La Otan también admitió haber causado la muerte de seis personas con fuego de artillería el jueves, un día después de una redada aérea que accidentalmente dejó cinco soldados afganos muertos.

Insurgentes armados también provocaron la muerte de 11 pakistaníes en la parte oriental de la frontera afgana, luego de abrir fuego contra el autobús en el que viajaban, mientras que una bomba colocada en una motocicleta dejó un civil muerto en una tienda en el bastión talibán de Kandahar.

Las muertes de civiles y las víctimas por fuego amigo entre las fuerzas de seguridad afganas han sido una fuente de fricción entre Karzai y las tropas de Occidente durante la guerra de nueve años que llevó al derrocamiento de los talibanes en el 2001.

El general David Petraeus, el militar estadounidense nombrado por Washington para liderar la campaña en Afganistán, escribió la semana pasada a las tropas internacionales para advertirles que las muertes de civiles deben mantenerse al mínimo.

"No debemos olvidar nunca que el terreno decisivo en Afganistán es el terreno humano", dijo Petraeus, quien estuvo a cargo de las operaciones de contra insurgencia en Irak, en una carta a 150.000 tropas estadounidenses y de la Otan que se alistan para una ofensiva gran escala contra los talibanes en el sur.

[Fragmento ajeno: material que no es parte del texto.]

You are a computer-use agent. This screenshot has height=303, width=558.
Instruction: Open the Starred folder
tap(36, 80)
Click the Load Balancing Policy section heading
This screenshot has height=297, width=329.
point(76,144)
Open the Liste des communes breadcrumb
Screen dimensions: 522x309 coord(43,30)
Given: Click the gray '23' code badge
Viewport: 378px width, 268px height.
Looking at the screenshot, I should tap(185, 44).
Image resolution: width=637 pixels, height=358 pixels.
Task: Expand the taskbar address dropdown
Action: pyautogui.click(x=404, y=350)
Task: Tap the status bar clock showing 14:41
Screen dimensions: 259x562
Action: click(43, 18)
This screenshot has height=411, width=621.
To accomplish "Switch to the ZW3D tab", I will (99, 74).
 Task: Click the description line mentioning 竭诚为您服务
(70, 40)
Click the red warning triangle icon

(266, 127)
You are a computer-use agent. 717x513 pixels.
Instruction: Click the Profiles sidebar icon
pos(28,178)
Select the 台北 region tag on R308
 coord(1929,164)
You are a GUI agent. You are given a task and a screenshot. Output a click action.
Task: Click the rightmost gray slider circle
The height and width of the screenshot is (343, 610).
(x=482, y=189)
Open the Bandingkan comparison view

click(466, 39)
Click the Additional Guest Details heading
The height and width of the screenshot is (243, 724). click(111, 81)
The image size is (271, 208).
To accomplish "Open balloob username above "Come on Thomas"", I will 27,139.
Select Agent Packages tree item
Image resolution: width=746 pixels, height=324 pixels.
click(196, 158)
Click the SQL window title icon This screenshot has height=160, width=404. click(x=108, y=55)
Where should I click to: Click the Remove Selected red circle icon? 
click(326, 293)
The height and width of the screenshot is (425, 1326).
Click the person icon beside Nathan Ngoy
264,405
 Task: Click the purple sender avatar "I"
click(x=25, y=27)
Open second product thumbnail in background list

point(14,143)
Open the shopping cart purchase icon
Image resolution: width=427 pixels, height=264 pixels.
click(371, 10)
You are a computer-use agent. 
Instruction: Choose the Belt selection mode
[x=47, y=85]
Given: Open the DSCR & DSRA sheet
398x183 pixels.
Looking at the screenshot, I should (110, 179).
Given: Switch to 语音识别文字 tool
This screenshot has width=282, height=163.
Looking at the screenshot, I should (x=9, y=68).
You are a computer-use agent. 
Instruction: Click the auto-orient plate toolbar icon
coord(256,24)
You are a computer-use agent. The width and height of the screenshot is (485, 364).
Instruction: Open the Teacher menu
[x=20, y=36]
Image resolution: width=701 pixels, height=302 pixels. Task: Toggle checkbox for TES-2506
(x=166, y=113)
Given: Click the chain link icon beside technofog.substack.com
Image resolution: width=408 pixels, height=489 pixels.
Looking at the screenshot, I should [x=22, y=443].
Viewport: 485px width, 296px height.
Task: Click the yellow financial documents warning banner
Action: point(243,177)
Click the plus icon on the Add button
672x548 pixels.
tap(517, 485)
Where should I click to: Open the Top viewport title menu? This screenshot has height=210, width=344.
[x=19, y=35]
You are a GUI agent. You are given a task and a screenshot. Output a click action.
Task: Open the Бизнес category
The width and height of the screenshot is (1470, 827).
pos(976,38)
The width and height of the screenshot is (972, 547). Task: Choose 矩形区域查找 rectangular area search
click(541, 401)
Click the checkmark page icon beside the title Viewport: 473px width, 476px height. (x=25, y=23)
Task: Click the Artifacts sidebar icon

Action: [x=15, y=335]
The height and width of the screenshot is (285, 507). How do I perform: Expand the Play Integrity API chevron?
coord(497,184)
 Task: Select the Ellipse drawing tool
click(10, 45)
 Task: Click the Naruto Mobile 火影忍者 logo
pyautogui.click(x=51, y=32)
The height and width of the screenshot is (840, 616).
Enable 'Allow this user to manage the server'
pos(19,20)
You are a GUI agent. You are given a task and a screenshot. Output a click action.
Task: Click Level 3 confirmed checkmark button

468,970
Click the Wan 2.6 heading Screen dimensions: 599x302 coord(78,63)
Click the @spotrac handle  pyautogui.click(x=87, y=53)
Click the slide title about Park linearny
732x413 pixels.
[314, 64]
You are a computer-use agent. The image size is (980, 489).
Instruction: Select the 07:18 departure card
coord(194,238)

En Kabul, la Fuerza Internacional de Asistencia en Seguridad (Isaf) liderada por la Otan dijo que cinco soldados murieron por bombas al costado de caminos y tiroteos iniciados por insurgentes en incidentes por separado en el sur y el este de Afganistán.

Una investigación conjunta de afganos y la Otan indicó que seis civiles murieron el jueves cuando salvas de artillería fueron lanzadas en la provincia de Paktia, dijo la alianza en un comunicado.

"Los funcionarios de la Isaf ofrece sinceras condolencias a aquellos afectados y aceptamos la total responsabilidad por las acciones que llevaron a este trágico incidente", sostuvo el comunicado recibido en la noche del viernes.

Petraeus está considerando un cambio a las normas de enfrentamiento para evitar víctimas civiles, luego de quejas de que atan las manos de las tropas de la coalición que luchan con los insurgentes.

Las bajas entre las fuerzas de la Otan que luchan en Afganistán alcanzaron un récord máximo en junio y los comandantes esperan que la violencia aumente en paralelo con una ofensiva anti insurgente en los próximos meses, planteando dudas sobre si se puede hacer más para proteger a los soldados.